Self-Regulation & Movement

March 5, 2019
(Our make-shift obstacle course on the way to school!)

In life in general but especially in the autism world, self-regulation is an important practice for adjusting and controlling emotions, behaviors and attention as it relates to change, transition, sensory overload and new and / or unexpected situations.

I have learned so much by watching my daughter find ways to cope through the various ups and downs of life; and I am overwhelmed with gratitude for the therapists and professionals along the way who have helped shape (and encourage) these various practices for her.
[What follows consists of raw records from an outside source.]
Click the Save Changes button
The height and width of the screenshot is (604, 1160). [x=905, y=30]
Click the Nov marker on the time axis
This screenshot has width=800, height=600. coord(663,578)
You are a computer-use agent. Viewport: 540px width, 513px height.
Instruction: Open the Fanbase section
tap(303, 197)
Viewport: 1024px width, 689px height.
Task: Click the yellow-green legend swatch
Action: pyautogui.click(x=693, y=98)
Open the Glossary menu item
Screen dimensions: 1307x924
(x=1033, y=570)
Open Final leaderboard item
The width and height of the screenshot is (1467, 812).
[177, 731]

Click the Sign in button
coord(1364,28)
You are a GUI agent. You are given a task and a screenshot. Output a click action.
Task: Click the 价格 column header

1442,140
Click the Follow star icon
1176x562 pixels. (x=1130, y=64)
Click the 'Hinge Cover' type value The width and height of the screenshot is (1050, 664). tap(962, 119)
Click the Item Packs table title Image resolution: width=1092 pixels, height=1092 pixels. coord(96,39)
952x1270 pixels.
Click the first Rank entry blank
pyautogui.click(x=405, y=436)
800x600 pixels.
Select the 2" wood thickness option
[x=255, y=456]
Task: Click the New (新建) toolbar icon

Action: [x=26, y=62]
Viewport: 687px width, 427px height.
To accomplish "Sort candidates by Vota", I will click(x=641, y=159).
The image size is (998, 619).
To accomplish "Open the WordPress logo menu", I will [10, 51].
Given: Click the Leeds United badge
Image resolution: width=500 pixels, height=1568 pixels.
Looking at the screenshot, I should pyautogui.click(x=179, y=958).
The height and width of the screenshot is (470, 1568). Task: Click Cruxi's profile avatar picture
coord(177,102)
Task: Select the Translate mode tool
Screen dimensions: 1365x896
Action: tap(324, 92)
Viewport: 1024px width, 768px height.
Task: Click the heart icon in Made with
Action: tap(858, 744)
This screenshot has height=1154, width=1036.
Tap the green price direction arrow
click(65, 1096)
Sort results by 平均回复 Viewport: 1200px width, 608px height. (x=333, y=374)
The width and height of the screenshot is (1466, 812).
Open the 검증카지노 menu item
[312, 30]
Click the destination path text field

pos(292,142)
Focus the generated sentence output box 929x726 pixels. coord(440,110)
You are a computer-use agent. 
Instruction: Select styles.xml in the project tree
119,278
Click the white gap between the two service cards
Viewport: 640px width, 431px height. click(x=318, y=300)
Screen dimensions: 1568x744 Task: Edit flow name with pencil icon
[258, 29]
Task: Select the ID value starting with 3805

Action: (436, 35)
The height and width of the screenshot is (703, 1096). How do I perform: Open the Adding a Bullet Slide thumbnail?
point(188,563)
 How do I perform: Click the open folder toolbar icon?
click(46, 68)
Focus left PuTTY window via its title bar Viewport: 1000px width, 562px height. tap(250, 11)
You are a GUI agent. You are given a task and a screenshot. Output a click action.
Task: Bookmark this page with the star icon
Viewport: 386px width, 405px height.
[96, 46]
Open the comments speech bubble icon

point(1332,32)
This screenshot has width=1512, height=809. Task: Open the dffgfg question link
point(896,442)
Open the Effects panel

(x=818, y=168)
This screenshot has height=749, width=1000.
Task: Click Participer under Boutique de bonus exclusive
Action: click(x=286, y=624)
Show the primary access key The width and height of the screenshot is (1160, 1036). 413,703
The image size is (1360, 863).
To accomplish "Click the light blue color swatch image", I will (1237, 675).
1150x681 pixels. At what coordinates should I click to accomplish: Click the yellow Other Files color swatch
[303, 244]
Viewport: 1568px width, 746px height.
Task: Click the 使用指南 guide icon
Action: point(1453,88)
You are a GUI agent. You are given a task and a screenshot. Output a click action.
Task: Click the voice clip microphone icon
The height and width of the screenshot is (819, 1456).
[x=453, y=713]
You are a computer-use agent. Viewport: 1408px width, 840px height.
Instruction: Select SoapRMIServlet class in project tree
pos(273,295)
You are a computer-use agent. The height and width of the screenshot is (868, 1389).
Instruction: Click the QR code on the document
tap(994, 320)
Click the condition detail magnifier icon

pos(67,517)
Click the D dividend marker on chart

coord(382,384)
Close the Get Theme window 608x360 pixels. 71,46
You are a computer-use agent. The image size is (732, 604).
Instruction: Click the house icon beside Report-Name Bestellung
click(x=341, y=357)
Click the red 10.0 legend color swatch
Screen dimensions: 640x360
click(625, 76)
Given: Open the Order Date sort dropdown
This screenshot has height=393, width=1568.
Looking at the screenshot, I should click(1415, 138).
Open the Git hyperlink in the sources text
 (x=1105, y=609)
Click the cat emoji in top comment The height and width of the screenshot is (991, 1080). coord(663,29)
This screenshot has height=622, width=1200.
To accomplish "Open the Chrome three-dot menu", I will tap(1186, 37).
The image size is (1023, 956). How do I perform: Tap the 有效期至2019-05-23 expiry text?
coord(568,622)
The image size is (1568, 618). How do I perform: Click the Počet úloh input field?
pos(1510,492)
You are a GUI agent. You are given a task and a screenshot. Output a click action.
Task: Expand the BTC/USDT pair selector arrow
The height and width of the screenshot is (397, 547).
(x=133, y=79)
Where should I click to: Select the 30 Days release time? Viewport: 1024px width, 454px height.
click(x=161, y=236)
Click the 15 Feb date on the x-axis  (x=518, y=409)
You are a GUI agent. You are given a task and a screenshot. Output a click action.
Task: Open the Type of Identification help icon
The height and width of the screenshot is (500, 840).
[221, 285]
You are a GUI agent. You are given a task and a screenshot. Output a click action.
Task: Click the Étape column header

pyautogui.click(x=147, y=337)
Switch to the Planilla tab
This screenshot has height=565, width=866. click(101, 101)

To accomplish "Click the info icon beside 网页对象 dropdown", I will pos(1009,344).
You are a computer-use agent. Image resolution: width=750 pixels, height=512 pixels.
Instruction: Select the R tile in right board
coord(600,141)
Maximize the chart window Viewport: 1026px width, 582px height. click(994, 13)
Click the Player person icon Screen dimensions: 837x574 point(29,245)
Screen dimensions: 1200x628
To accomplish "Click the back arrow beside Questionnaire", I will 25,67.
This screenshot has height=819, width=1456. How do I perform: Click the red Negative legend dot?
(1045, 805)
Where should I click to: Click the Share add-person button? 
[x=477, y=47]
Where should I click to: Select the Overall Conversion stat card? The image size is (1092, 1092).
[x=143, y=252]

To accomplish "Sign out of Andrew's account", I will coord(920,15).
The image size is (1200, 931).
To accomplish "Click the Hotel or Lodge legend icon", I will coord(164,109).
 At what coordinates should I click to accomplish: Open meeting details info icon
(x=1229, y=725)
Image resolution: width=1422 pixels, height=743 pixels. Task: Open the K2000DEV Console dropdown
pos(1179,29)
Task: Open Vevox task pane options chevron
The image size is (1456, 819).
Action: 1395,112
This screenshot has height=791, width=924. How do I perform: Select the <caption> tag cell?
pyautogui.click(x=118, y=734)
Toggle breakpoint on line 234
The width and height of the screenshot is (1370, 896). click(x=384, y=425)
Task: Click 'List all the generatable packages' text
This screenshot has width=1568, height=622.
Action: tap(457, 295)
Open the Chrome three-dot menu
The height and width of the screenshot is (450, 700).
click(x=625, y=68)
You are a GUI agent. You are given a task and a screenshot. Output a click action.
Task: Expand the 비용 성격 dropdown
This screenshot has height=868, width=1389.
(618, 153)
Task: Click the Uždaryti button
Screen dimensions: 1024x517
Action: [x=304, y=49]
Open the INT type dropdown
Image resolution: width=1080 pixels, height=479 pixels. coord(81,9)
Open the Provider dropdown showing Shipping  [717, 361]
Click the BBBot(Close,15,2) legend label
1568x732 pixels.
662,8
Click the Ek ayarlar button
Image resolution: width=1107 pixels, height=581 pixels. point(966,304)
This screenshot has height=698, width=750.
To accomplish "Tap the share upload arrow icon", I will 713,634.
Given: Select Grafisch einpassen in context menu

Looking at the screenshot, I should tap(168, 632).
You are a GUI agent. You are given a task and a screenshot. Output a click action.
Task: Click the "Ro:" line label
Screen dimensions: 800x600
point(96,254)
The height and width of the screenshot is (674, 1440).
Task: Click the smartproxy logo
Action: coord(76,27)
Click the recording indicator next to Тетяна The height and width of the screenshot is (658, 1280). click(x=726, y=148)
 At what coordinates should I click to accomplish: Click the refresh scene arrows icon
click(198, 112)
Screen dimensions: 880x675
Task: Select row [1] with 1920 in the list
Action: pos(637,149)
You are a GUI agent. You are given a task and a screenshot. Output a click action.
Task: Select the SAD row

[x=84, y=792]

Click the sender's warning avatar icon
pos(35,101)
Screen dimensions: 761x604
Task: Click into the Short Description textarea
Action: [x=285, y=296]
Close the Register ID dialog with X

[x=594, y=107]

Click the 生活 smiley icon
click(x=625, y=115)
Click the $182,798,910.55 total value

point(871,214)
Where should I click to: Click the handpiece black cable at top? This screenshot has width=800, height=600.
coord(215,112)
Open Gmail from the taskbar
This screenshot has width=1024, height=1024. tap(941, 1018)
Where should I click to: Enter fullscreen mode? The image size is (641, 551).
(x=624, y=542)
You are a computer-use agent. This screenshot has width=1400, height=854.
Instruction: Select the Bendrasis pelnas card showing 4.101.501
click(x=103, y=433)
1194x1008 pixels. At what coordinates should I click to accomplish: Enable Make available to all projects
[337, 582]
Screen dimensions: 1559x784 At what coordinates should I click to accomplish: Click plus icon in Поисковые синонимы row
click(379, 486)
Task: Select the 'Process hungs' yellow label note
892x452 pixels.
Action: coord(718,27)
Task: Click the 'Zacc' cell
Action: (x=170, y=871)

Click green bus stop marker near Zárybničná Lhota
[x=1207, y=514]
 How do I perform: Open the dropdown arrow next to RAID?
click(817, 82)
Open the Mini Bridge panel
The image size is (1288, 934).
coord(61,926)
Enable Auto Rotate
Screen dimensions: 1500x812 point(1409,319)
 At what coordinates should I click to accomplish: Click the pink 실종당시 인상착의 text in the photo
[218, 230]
One of the biggest ways that Arizona self-regulates is through physical movement. When she was younger, she would constantly be in motion. She would also find every possible higher surface to climb up and jump off of. I was initially alarmed when my child would climb on the dining room table and jump off, repeating this pattern over and over. My first thought was, “Ouch, that can’t be good for her knees,” and my next thought (which was also something I expressed out loud, and not kindly) was, “You’re not supposed to be jumping off of furniture. Stop it!” But when I understood that she was seeking proprioceptive input, I began to understand that her unique physical behavior was actually a very important regulatory activity for assisting in controlling her responses to overwhelming sensory stimuli around her. Okay, that was a very big sentence for me to basically say that she was regulating herself so that she could then be able to take in and be available to the world around her.

At 12 years old, Arizona doesn’t jump off of furniture anymore, but she does skip, hop, run and jump everywhere outside and given every opportunity to do so. We walk to school daily, and she has created an obstacle course for herself during that 10 minute jaunt. She is on and off walls, skipping down hills, bouncing through the neighborhood. She is releasing energy and getting her body ready to sit in a classroom for the next 5-6 hours. Note: the heavy winter rains we’ve had in Southern California have been absolutely torturous for her!

My coaching for other parents with children like mine are to take a minute when observing your child’s behavior, especially when it doesn’t seem to make any sense to you. If it’s not causing anyone harm, try to look deeper into what your child is doing. How is this helping them? What is the positive feedback they are getting from this behavior? Is there purpose behind it?

I have learned to find a balance in both teaching my child what’s appropriate and safe and to not sweat the small stuff.

What have been the ways in which your children self-regulate? How do you guide or advocate for them in these moments?